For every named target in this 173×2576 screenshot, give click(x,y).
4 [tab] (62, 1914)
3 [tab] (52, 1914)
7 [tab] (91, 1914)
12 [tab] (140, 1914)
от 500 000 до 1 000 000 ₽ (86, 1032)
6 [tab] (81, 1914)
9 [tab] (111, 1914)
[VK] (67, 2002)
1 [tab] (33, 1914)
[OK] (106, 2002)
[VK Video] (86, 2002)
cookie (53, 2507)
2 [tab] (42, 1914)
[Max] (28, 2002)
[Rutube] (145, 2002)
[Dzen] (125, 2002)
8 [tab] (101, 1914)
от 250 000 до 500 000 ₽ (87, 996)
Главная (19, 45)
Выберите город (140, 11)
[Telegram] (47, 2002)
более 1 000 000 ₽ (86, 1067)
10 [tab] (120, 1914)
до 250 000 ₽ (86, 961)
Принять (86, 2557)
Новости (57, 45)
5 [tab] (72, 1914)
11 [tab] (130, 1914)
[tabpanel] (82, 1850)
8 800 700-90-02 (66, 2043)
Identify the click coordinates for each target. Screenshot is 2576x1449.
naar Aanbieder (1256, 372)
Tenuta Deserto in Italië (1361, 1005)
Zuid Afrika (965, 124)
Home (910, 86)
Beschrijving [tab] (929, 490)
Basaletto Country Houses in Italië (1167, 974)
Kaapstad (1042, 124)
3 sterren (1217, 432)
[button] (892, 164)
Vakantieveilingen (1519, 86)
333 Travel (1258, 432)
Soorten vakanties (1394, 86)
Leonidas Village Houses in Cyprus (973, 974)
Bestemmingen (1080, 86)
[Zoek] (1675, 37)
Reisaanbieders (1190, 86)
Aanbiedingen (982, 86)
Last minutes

TASK DIRECTIONS: Return, exactly as written, only those lines that run from the one with "[Max] (28, 2002)" to the last line of the data, both of those lines included.

FINISHED EXERCISE:
[Max] (28, 2002)
[Rutube] (145, 2002)
[Dzen] (125, 2002)
8 [tab] (101, 1914)
от 250 000 до 500 000 ₽ (87, 996)
Главная (19, 45)
Выберите город (140, 11)
[Telegram] (47, 2002)
более 1 000 000 ₽ (86, 1067)
10 [tab] (120, 1914)
до 250 000 ₽ (86, 961)
Принять (86, 2557)
Новости (57, 45)
5 [tab] (72, 1914)
11 [tab] (130, 1914)
[tabpanel] (82, 1850)
8 800 700-90-02 (66, 2043)
Identify the click coordinates for each target. Screenshot is 2576x1449.
naar Aanbieder (1256, 372)
Tenuta Deserto in Italië (1361, 1005)
Zuid Afrika (965, 124)
Home (910, 86)
Beschrijving [tab] (929, 490)
Basaletto Country Houses in Italië (1167, 974)
Kaapstad (1042, 124)
3 sterren (1217, 432)
[button] (892, 164)
Vakantieveilingen (1519, 86)
333 Travel (1258, 432)
Soorten vakanties (1394, 86)
Leonidas Village Houses in Cyprus (973, 974)
Bestemmingen (1080, 86)
[Zoek] (1675, 37)
Reisaanbieders (1190, 86)
Aanbiedingen (982, 86)
Last minutes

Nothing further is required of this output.